The group has claimed responsibility for attacks throughout the region, including the 2010 bombing of a Japanese oil tanker in the Persian Gulf and several rocket attacks from Lebanon into Israel. The latest attack claimed by the group was the Nov. 19 double bombing of the Iranian Embassy in Beirut that killed at least 23 people and wounded dozens.
In 2012, the U.S. declared the Abdullah Azzam Brigades a terrorist group. The State Department’s action froze any assets it holds in the U.S and banned Americans from doing business with the group.
The Lebanese authorities have not disclosed when or where alMajid was arrested.
Al-Majid took over the group in mid-2012 after the organization’s previous leader, Saleh al-Qarawi, was gravely wounded in Pakistan, said Mustafa Alani, the director of the security department at the Geneva-based Gulf Research Center.
Al-Majid, who is believed to have serious kidney problems that require dialysis, was an important figure, and the group grew from a relatively small outfit to a larger player under his leadership, Alani said.
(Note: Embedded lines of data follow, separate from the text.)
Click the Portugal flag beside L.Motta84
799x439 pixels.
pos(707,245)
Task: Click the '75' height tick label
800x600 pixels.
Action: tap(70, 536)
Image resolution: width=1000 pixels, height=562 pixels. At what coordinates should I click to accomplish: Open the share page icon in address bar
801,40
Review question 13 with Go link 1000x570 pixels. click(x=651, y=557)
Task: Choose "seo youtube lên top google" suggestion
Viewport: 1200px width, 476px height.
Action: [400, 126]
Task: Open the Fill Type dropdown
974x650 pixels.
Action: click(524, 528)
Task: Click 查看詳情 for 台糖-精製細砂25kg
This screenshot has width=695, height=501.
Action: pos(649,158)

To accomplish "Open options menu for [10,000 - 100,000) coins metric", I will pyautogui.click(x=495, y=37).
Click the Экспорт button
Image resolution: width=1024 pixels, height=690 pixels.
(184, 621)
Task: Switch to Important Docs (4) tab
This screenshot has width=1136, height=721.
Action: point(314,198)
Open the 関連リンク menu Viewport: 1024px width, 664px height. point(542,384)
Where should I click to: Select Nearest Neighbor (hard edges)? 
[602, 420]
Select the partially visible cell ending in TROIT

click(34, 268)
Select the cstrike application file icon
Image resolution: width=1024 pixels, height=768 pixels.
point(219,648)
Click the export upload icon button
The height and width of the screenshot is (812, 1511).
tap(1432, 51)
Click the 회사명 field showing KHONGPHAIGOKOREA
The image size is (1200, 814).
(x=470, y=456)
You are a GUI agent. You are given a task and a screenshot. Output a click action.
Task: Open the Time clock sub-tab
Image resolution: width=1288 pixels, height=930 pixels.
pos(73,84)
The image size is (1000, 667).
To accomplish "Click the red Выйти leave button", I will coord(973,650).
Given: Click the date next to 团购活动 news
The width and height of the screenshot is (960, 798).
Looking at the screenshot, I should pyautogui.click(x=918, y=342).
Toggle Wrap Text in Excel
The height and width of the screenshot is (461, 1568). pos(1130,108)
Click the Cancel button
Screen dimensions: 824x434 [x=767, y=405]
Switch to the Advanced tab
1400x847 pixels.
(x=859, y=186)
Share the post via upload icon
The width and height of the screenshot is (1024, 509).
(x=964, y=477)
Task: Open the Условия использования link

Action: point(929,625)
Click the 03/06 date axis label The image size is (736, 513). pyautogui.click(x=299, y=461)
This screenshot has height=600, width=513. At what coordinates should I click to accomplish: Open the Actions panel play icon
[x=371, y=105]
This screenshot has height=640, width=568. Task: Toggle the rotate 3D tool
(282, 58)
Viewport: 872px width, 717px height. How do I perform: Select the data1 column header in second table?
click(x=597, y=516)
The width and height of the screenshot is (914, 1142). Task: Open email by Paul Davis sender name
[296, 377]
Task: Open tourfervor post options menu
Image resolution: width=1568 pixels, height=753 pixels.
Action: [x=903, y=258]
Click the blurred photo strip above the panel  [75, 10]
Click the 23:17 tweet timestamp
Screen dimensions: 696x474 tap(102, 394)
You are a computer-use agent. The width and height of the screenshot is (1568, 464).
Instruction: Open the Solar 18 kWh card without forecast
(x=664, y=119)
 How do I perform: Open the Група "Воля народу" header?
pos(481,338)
“It’s become much bigger. Majid al-Majid was able to recruit a lot of Iraqis, Syrians, Lebanese,” Alani said. “He’s more active, and far more clever than Qarawi.”
Al-Majid, who lived for a period of time in the Ein el-Hilweh Palestinian refugee camp outside the Lebanese port city of Sidon, shifted the group’s attention after he took control from its earlier anti-western and anti-Saudi line and focused instead on the civil war in Syria and the fight to oust that country’s president, Bashar Assad, Alani said.
In the spring of 2013, after the Lebanese Shiite Hezbollah group announced that it was fighting alongside Assad’s troops against the Syrian rebels, the Abdullah Azzam Brigades began to target Hezbollah as well — and by extension, its Iranian patrons.
“Since Hezbollah’s involvement in Syria, they started to focus their attention on Hezbollah,” Alani said. “Before that, they had no problem with Hezbollah.”
In its claim of responsibility for the deadly Iranian Embassy bombing in Beirut, the Abdullah Azzam Brigades threatened more attacks against Hezbollah unless the group withdrew its fighters from Syria.
In Tehran, Iranian Foreign Minister Mohammad Javad Zarif said the Islamic Republic is planning to send a team to Lebanon to assist in the process of questioning al-Majid.